Pi Network has set a hard deadline of April 27 for all Mainnet node operators to upgrade to Protocol 22, warning that any node still running version 21.2 after the cutoff will be automatically disconnected from the network.
Summary
- Pi Network issued a mandatory Protocol 22 upgrade deadline of April 27 for all Mainnet nodes, with non-compliant nodes to be automatically disconnected.
- The upgrade is described as a critical infrastructure step preparing the network for full smart contract functionality, expected under Protocol 23 in May 2026.
- PI traded at approximately $0.1687 on April 23 with an $1.73 billion market cap, largely unmoved by the technical development activity despite the network surpassing 18 million KYC-verified users.
Pi Network’s Core Team posted on X that all Mainnet nodes must complete the upgrade to Protocol 22 before April 27 to remain connected to the network. Nodes that fail to make the transition will fall out of consensus and be disconnected automatically, as the upgrade requires strict version alignment across Pi’s infrastructure to maintain network synchronization and stability.
Pi Network Protocol 22 Upgrade Deadline Puts Node Operators on Notice
Protocol 22 introduces a dual-interface setup allowing node operators to use both a node screen and a desktop Pi application simultaneously, enabling balance checks and network feature access from a computer rather than only a phone. Node operators must update their software to version 0.5.4, and the Pi Core Team says the upgrade takes under 15 minutes if operators follow the correct traffic redirection protocols to avoid resyncing issues. As crypto.news reported, Pi Network also expanded smart contract tools on Testnet on April 17, introducing subscription smart contract capability designed to support recurring blockchain-based services and business models, with PiRC2, the second Pi Request for Comment, opening the design to technical review and community feedback before any Mainnet rollout.
Why the Protocol 22 Deadline Matters for What Comes Next
Protocol 22 is not the destination but the foundation. The upgrade is explicitly positioned as the prerequisite for Protocol 23, which is expected to introduce full smart contract functionality in May 2026. Smart contracts would allow developers to build automated, condition-based transactions and more complex decentralized applications directly on Pi’s blockchain, transforming the network from a transactional system into a programmable platform.
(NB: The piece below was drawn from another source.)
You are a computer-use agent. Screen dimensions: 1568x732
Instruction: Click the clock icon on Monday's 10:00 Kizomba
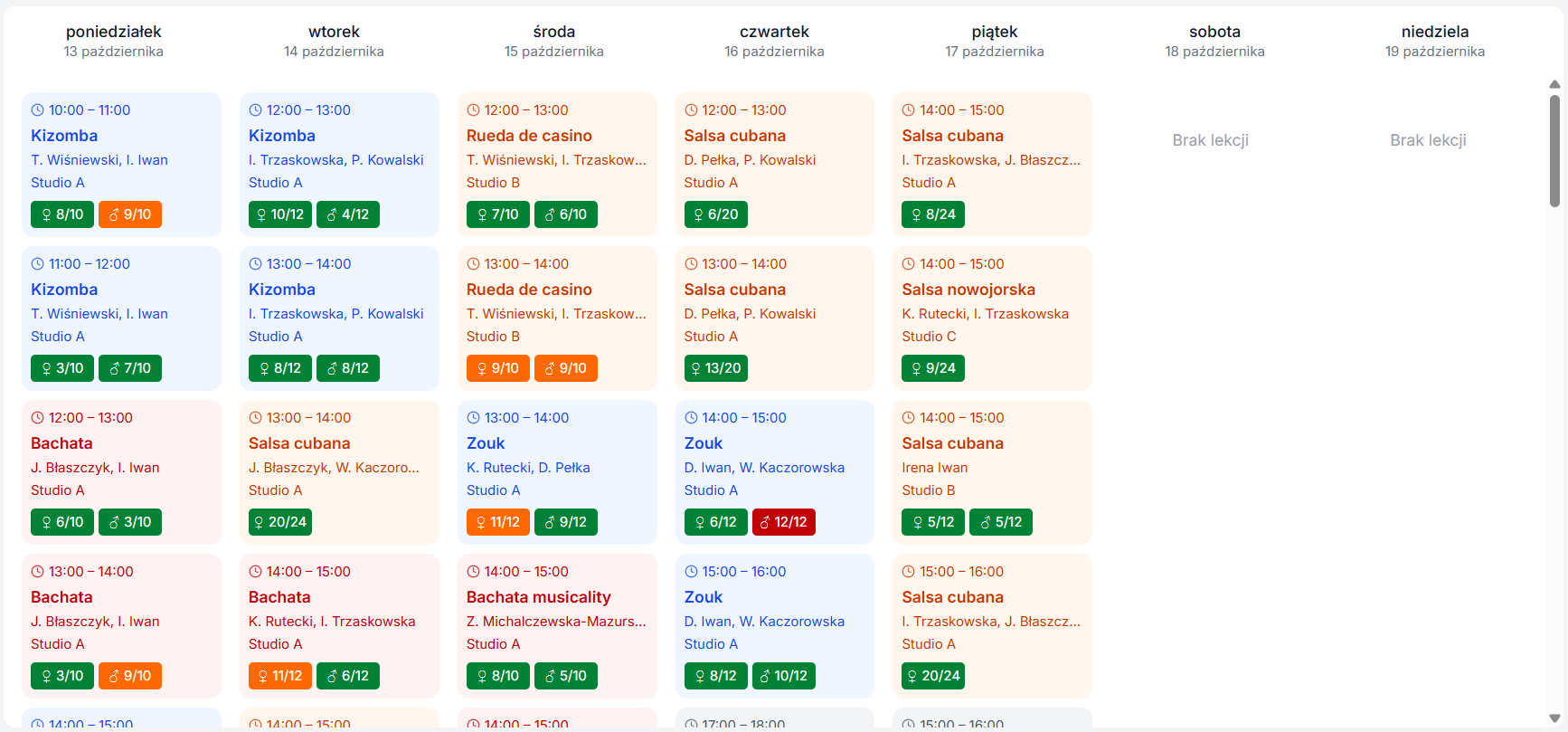coord(37,110)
Pi Network’s 18 million KYC-verified users give it a structurally different developer environment from most other Layer-1 networks, where identity verification is not built into the architecture. As crypto.news tracked, PI surged more than 30% on its March Kraken listing as the market responded to the expanding exchange access and roadmap milestones, though the rally faded quickly, reflecting the market’s consistent pattern of treating each technical development as a sell-the-news event rather than a re-rating trigger.
PI Price Has Not Responded to the Technical Progress
Despite a busy stretch of protocol upgrades, PiRC1 launch, and the approaching Protocol 22 deadline, PI has remained largely unmoved. As crypto.news documented, CoinGecko showed PI at $0.1687 on April 23, with a 24-hour trading volume of approximately $11.17 million and a market cap of $1.73 billion, ranking it 49th. Co-founders Nicolas Kokkalis and Chengdiao Fan are both scheduled to speak at Consensus 2026 in Miami in early May, with sessions framed around utility, identity, and trusted participation, the same themes underpinning the Protocol 22 and PiRC1 rollouts. Traders appear to be watching whether the combination of the April 27 deadline, Testnet smart contract progress, and the Consensus 2026 appearance can give the project a fresh catalyst for price action heading into the Protocol 23 launch.
Pi Network has not confirmed whether the Protocol 23 smart contract rollout will be preceded by an additional community feedback period similar to the PiRC1 and PiRC2 processes, or whether it will move directly to Mainnet deployment upon readiness.